◆ WHAT IS ASKED: Print the material below verbatim, from its first line up to and including the line containing "Looking at the screenshot, I should point(1249,183).", and stop there.

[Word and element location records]
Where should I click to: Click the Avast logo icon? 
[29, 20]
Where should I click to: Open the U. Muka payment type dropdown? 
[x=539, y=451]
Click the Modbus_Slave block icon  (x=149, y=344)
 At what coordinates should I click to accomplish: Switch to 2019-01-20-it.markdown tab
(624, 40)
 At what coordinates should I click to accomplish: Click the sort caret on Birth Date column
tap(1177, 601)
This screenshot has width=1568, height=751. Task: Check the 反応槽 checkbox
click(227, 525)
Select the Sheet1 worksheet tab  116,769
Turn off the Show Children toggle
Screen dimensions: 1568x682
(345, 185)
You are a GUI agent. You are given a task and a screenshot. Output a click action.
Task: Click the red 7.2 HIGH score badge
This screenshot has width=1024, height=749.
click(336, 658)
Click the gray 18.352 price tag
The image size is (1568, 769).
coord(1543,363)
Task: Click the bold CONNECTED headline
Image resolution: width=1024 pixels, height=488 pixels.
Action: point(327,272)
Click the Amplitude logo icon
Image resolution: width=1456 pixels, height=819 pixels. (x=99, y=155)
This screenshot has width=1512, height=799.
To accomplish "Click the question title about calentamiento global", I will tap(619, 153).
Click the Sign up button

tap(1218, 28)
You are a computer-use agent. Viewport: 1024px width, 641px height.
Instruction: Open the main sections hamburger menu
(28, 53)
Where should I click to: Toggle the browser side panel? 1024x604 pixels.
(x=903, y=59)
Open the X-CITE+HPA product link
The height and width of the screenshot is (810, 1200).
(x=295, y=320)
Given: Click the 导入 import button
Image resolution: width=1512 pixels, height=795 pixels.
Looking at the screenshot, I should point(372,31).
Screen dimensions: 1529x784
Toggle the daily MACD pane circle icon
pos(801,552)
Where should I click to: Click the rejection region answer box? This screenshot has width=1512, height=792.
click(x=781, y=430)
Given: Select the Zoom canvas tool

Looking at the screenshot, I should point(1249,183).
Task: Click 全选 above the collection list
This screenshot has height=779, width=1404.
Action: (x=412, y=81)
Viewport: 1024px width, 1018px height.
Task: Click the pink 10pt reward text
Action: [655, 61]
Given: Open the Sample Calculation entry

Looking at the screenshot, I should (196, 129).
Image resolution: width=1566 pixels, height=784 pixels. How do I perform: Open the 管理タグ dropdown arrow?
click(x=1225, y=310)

◆ CORRECT RESPONSE:
Where should I click to: Click the Avast logo icon? 
[29, 20]
Where should I click to: Open the U. Muka payment type dropdown? 
[x=539, y=451]
Click the Modbus_Slave block icon  (x=149, y=344)
 At what coordinates should I click to accomplish: Switch to 2019-01-20-it.markdown tab
(624, 40)
 At what coordinates should I click to accomplish: Click the sort caret on Birth Date column
tap(1177, 601)
This screenshot has width=1568, height=751. Task: Check the 反応槽 checkbox
click(227, 525)
Select the Sheet1 worksheet tab  116,769
Turn off the Show Children toggle
Screen dimensions: 1568x682
(345, 185)
You are a GUI agent. You are given a task and a screenshot. Output a click action.
Task: Click the red 7.2 HIGH score badge
This screenshot has width=1024, height=749.
click(336, 658)
Click the gray 18.352 price tag
The image size is (1568, 769).
coord(1543,363)
Task: Click the bold CONNECTED headline
Image resolution: width=1024 pixels, height=488 pixels.
Action: point(327,272)
Click the Amplitude logo icon
Image resolution: width=1456 pixels, height=819 pixels. (x=99, y=155)
This screenshot has width=1512, height=799.
To accomplish "Click the question title about calentamiento global", I will tap(619, 153).
Click the Sign up button

tap(1218, 28)
You are a computer-use agent. Viewport: 1024px width, 641px height.
Instruction: Open the main sections hamburger menu
(28, 53)
Where should I click to: Toggle the browser side panel? 1024x604 pixels.
(x=903, y=59)
Open the X-CITE+HPA product link
The height and width of the screenshot is (810, 1200).
(x=295, y=320)
Given: Click the 导入 import button
Image resolution: width=1512 pixels, height=795 pixels.
Looking at the screenshot, I should point(372,31).
Screen dimensions: 1529x784
Toggle the daily MACD pane circle icon
pos(801,552)
Where should I click to: Click the rejection region answer box? This screenshot has width=1512, height=792.
click(x=781, y=430)
Given: Select the Zoom canvas tool

Looking at the screenshot, I should point(1249,183).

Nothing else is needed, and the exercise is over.